## TASK PROMPT
Rewrite the items below with "screenshot" swapped for "screen capture" and everything else kept the same. Leave the pictures out.

## DATASET EXCERPTS
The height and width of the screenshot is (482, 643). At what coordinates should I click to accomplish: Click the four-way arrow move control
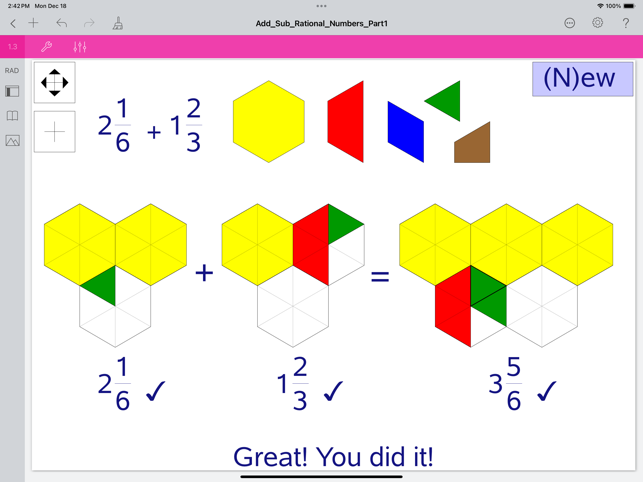[x=54, y=83]
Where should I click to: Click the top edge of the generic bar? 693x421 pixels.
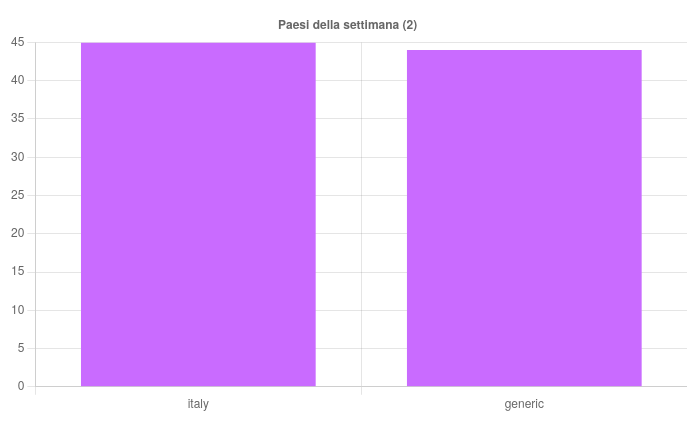coord(524,50)
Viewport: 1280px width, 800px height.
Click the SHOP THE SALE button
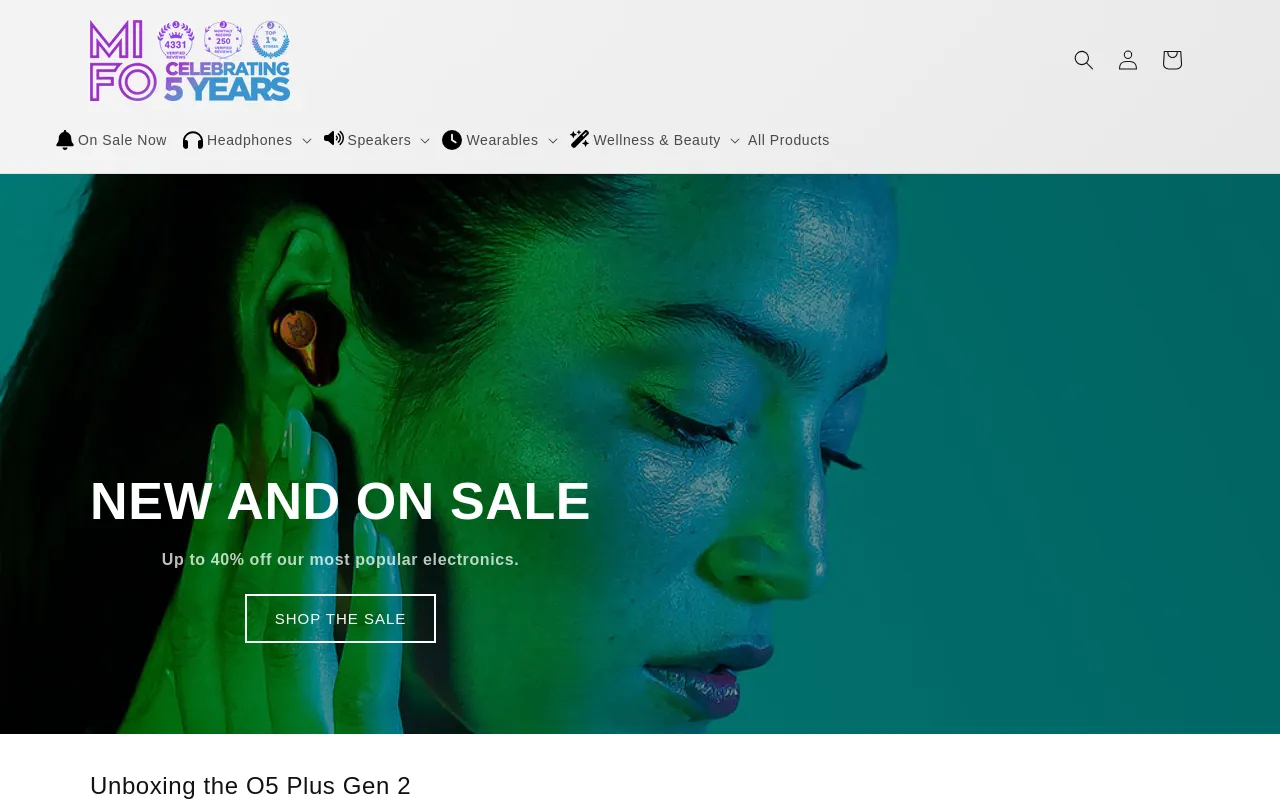(x=340, y=619)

## ANSWER FOR THIS EXERCISE
The height and width of the screen capture is (482, 643). At what coordinates should I click to accomplish: Click the four-way arrow move control
[x=54, y=83]
Where should I click to: Click the top edge of the generic bar? 693x421 pixels.
coord(524,50)
Viewport: 1280px width, 800px height.
Click the SHOP THE SALE button
(x=340, y=619)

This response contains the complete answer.